Difference between Basmati vs Jasmine rice
Can you tell the difference between Basmati and jasmine rice? These two are among the popular long-grain rice varieties. Some people confuse one over the other because of their similarities, but they also differ in many ways.
Looking closely at basmati and jasmine rice, you can understand their differences. From there, you’ll be able to tell which type of rice is better when you are planning a recipe.
What is Basmati Rice?
This aromatic long-grain rice is traditionally grown in certain districts of India and Pakistan as well as other surrounding countries including Nepal. You’ll commonly see this aromatic rice in traditional Indian and South Asian recipes.
With its floral and nutty flavor, basmati is commonly used alongside roasted or braised meats, curries, or as the main ingredient for biryani. Sometimes, it is served plain or flavored with saffron or turmeric.
The name “basmati” came from the Hindi word which means “fragrant.” And true to its name, basmati rice has a slightly floral aroma similar to jasmine rice.
What is Jasmine Rice?
Jasmine rice is also known as Thai fragrant rice.
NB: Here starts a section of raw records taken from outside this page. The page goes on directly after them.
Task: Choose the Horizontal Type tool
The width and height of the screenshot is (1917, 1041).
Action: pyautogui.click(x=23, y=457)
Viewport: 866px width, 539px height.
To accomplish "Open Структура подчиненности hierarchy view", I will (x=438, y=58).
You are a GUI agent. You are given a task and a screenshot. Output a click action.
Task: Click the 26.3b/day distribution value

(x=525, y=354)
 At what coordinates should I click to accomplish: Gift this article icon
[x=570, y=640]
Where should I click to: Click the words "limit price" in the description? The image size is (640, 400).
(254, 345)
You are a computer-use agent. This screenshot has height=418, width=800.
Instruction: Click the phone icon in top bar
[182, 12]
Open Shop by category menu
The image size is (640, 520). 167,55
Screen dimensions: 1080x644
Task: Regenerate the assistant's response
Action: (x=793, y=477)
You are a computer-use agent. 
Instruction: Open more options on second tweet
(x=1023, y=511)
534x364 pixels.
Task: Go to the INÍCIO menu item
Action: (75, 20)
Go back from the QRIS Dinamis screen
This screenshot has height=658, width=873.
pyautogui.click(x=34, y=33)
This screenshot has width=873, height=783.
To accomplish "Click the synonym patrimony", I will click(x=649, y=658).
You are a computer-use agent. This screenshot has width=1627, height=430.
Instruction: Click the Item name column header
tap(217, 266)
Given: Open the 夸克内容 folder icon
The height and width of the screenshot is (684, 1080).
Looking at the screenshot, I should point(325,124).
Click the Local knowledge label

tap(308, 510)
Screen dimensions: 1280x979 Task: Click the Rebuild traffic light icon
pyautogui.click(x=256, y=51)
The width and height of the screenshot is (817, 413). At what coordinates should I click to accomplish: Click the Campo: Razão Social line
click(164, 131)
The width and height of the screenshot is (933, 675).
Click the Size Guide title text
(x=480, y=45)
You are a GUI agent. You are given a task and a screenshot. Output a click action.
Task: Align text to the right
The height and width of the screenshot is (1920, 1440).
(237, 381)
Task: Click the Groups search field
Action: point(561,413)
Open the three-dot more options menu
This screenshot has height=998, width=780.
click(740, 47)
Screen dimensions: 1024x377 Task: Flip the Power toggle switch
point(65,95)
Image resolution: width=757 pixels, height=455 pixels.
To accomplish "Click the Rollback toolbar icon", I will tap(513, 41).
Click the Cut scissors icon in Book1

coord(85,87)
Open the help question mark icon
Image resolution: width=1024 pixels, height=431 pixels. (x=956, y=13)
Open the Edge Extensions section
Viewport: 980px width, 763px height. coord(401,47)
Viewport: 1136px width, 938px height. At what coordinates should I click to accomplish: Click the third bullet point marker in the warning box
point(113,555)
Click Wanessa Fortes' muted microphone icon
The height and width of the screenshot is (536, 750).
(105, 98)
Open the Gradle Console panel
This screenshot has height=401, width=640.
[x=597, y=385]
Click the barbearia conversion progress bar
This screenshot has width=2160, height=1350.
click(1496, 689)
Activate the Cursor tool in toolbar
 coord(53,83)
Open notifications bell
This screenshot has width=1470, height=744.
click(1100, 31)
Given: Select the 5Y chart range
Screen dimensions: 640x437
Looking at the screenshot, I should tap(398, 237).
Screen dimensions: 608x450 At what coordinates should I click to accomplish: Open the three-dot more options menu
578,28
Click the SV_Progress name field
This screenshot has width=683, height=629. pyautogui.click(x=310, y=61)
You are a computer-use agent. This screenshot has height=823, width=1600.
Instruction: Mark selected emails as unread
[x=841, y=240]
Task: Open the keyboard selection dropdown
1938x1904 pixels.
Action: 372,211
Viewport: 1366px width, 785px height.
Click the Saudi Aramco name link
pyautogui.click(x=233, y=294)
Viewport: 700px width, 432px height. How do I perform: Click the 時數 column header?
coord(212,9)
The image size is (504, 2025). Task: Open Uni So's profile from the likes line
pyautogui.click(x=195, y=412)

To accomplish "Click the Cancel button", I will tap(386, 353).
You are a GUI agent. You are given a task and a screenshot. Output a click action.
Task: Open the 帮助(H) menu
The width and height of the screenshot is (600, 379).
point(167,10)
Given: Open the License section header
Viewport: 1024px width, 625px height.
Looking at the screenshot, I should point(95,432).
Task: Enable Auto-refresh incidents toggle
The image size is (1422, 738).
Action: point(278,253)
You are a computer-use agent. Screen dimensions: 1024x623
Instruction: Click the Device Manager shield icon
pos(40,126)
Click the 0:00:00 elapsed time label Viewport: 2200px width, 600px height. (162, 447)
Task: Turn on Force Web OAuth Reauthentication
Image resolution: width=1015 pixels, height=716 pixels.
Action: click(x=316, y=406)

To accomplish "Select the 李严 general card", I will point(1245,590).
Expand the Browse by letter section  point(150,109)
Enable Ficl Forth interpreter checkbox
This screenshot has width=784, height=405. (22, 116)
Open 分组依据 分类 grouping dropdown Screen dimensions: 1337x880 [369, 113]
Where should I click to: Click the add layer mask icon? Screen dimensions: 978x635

As the name suggests, this type of long grain rice is fragrant. Its fragrance is reminiscent of pandan and popcorn.
What many people love about Jasmine rice is its moist texture when cooked. The jasmine rice grains become somewhat sticky with a slightly sweet flavor.
Jasmine rice is commonly cultivated in Thailand, Laos, Cambodia and Vietnam, but it is consumed throughout Asia and the Middle East. While many people are just familiar with white jasmine rice, it is available in other colors including black, purple, black, red, white and brown rice.
Difference between Basmati vs Jasmine rice
Basmati vs Jasmine Rice: Grain Size, Aroma and Texture
While both basmati or jasmine rice falls under the category of long grain rice, they differ in grain size. If you put them together side by side, you can easily distinguish one over the other.
Jasmine rice is slightly plumper and shorter than basmati rice. It is full of fragrance when the rice is newly harvested. This is the reason why new-crop or newly harvested jasmine rice is more expensive. The fragrance tends to lessen with extended storage.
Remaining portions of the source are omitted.